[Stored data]
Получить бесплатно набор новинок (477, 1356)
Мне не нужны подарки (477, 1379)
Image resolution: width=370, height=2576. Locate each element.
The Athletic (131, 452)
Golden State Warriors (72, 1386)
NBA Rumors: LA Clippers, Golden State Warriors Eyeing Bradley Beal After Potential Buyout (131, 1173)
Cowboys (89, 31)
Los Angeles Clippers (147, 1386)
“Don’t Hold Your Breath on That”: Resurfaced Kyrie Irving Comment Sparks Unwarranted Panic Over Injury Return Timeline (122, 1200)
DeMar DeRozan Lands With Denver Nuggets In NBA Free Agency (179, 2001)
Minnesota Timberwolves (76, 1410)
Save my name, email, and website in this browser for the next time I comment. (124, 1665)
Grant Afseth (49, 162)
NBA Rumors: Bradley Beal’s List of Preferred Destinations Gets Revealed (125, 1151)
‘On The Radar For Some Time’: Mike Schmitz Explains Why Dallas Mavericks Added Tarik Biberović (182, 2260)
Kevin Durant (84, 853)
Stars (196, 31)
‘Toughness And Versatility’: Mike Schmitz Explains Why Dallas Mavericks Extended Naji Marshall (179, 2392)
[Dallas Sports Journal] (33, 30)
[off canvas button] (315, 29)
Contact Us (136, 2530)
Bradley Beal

**Exercise:** Write the records out again. Each one must match exactly.

**Response area:**
Получить бесплатно набор новинок (477, 1356)
Мне не нужны подарки (477, 1379)
Image resolution: width=370, height=2576. Locate each element.
The Athletic (131, 452)
Golden State Warriors (72, 1386)
NBA Rumors: LA Clippers, Golden State Warriors Eyeing Bradley Beal After Potential Buyout (131, 1173)
Cowboys (89, 31)
Los Angeles Clippers (147, 1386)
“Don’t Hold Your Breath on That”: Resurfaced Kyrie Irving Comment Sparks Unwarranted Panic Over Injury Return Timeline (122, 1200)
DeMar DeRozan Lands With Denver Nuggets In NBA Free Agency (179, 2001)
Minnesota Timberwolves (76, 1410)
Save my name, email, and website in this browser for the next time I comment. (124, 1665)
Grant Afseth (49, 162)
NBA Rumors: Bradley Beal’s List of Preferred Destinations Gets Revealed (125, 1151)
‘On The Radar For Some Time’: Mike Schmitz Explains Why Dallas Mavericks Added Tarik Biberović (182, 2260)
Kevin Durant (84, 853)
Stars (196, 31)
‘Toughness And Versatility’: Mike Schmitz Explains Why Dallas Mavericks Extended Naji Marshall (179, 2392)
[Dallas Sports Journal] (33, 30)
[off canvas button] (315, 29)
Contact Us (136, 2530)
Bradley Beal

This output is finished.